Manufacturing
第4次産業革命によるイノベーションを取り込み、
新技術の開発や新作業の創出を促進

7M10

ナノ細孔材料触媒の
超臨界プラズマ製造装置の開発

次世代触媒を創る、超臨界プラズマ技術

研究開発の概要

 燃料電池用およびCO₂用触媒の低価格化と耐久性向上は、喫緊の課題である。その解決策の一つとして、ナノ細孔材料触媒が注目されている。近年、ミクロ多孔体の一種である有機金属構造体の細孔内にナノ触媒を格納することにより、触媒性能が向上することが報告された。しかし、価格や耐久性の観点から、より安定で安価な無機ナノ細孔材料に格納することが必要である。安定なナノ細孔材料を用いることで、触媒活性の向上だけでなく、触媒耐久性の向上も期待できるが、その技術は未確立である。特に、非常に疎水性の高い単層カーボンナノチューブのような炭素系のナノ細孔材料に対しては、ナノ触媒を合成するための原料を細孔内に導入する新しい技術が必要である。本研究では、2nm以下のナノ細孔内にナノ触媒を生成した材料の作製方法ならびにそれを実現するための装置開発を行う。超臨界流体・ソリューションプラズマ複合技術によって2nm以下の細孔径を有するナノ細孔材料内に触媒原料を導入し、ナノ触媒を細孔内に合成する。2028年に市販の燃料電池用触媒(20 wt.%Pt-C)と比較して20倍となる質量活性と耐久性を持つナノ細孔材料触媒およびそれを実現する超臨界中でのプラズマ装置を開発する。

課題/背景

 燃料電池用・CO₂用触媒の低価格化と耐久性向上は、喫緊の課題である。価格面は、触媒の白金(Pt)使用量をどこまで削減できるかにかかっている。現在商用の20wt.%Pt-Cに対して、今後、1wt%Pt-C程度までの削減が求められている。

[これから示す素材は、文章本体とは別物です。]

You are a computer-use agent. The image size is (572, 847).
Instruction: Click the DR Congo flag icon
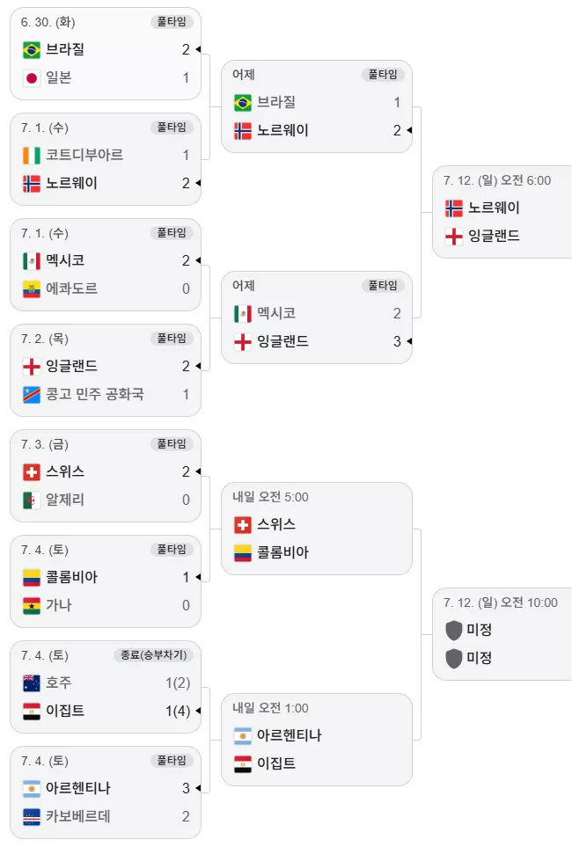click(32, 394)
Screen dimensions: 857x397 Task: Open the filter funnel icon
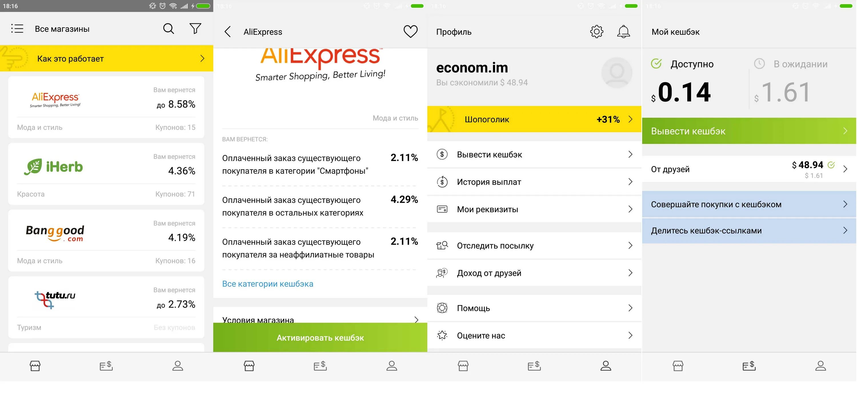click(x=195, y=29)
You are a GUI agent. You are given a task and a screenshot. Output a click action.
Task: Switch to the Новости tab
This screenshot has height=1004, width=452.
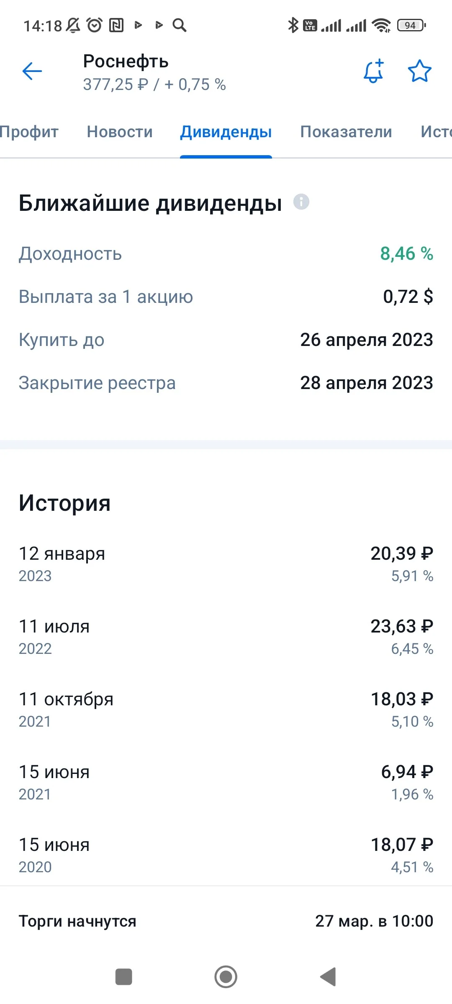[120, 132]
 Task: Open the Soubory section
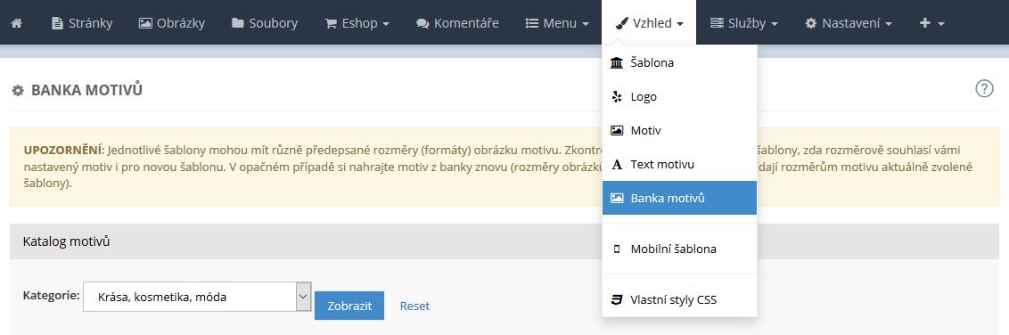(x=265, y=23)
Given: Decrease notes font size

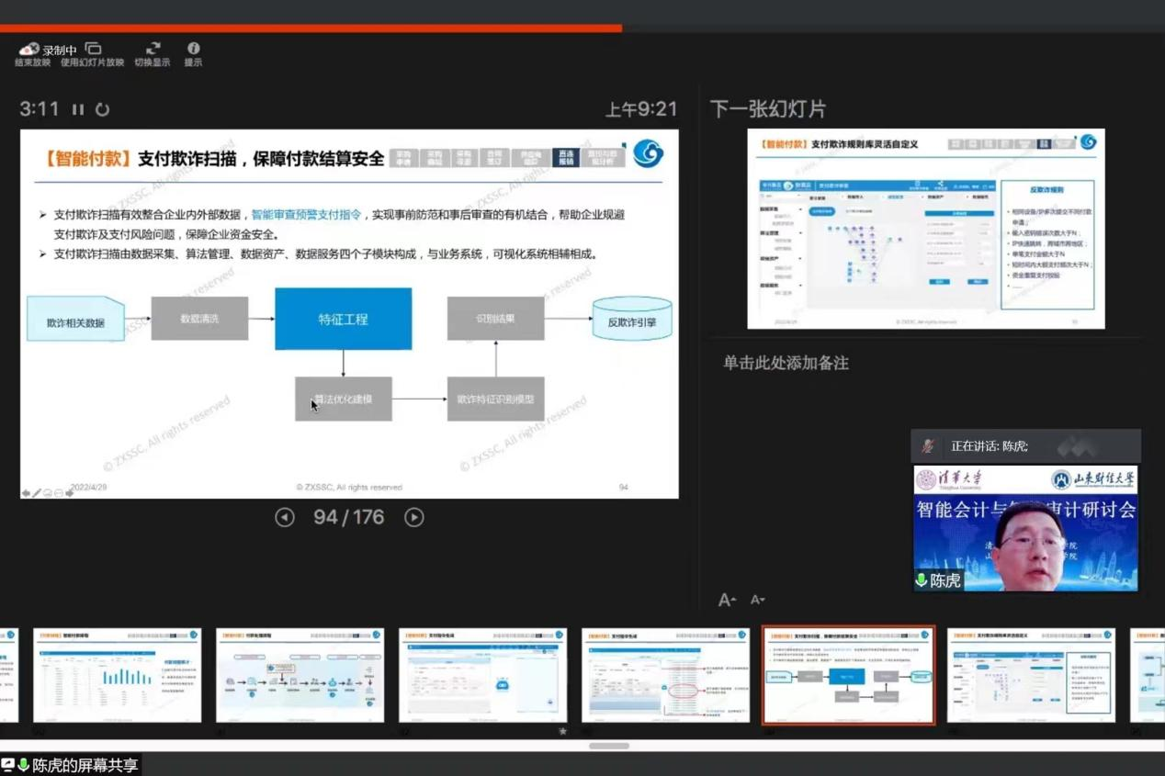Looking at the screenshot, I should pos(757,600).
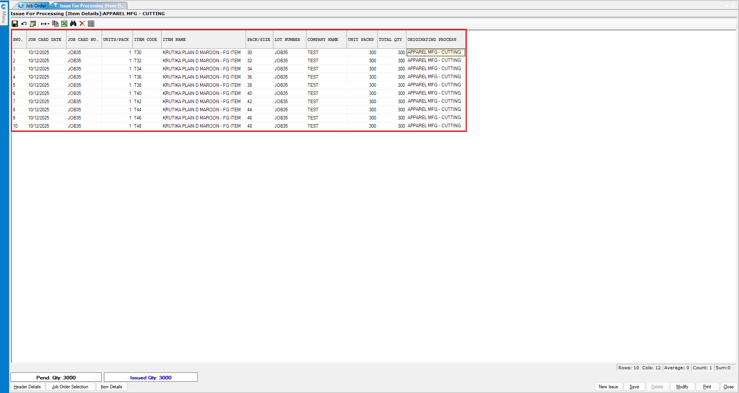Click the Issued Qty field
The image size is (739, 393).
pyautogui.click(x=151, y=377)
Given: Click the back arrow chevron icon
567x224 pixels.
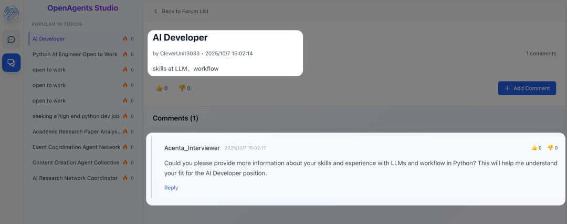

一方、耐久性は、15年以上運用可能な触媒耐久性が求められている。ところで、触媒活性・耐久性向上を実現する解決策として、ナノ細孔内に触媒金属を合成する方法が注目されている。しかし、現在はナノ細孔材料の耐久性が不足しているため、より安定で安価な無機ナノ細孔材料に用いたいが、その技術は未確立である。特に、疎水性の高い単層カーボンナノチューブのようなナノ細孔材料に対しては、ナノ触媒の原料を細孔内に導入することは極めて難しく、触媒原料を細孔内導入する技術が確立できていない状況にある。このため、これを実現する新しい技術の開発が必要である。

開発内容/目標

 本研究では、ソリューションプラズマ技術と超臨界流体技術を組み合わせることで、この課題の解決を目指す。超臨界流体技術は、触媒の原料となる金属イオンや錯体を多孔質材料の細孔内に導入することを可能にし、ソリューションプラズマ技術は、発生する活性種の作用により、孔径に応じたナノ粒子の形成を誘導することができると考えられる。カーボンナノチューブなどのナノ細孔材料合成、超臨界流体、ソリューションプラズマなどの個々の技術は存在するものの、それらを統合する技術は確立されていないため、本プロジェクトで業界を横断する研究・開発を進め、この実現を目指す。2026年には、細孔内にナノ触媒金属が合成されたコンセプト構造の実現と市販の商用燃料電池用触媒の2倍となる質量活性と耐久性を持つナノ細孔材料触媒の開発、そして超臨界流体とソリューションプラズマを統合した装置開発を行い、2028年に企業への提供開始を目指す。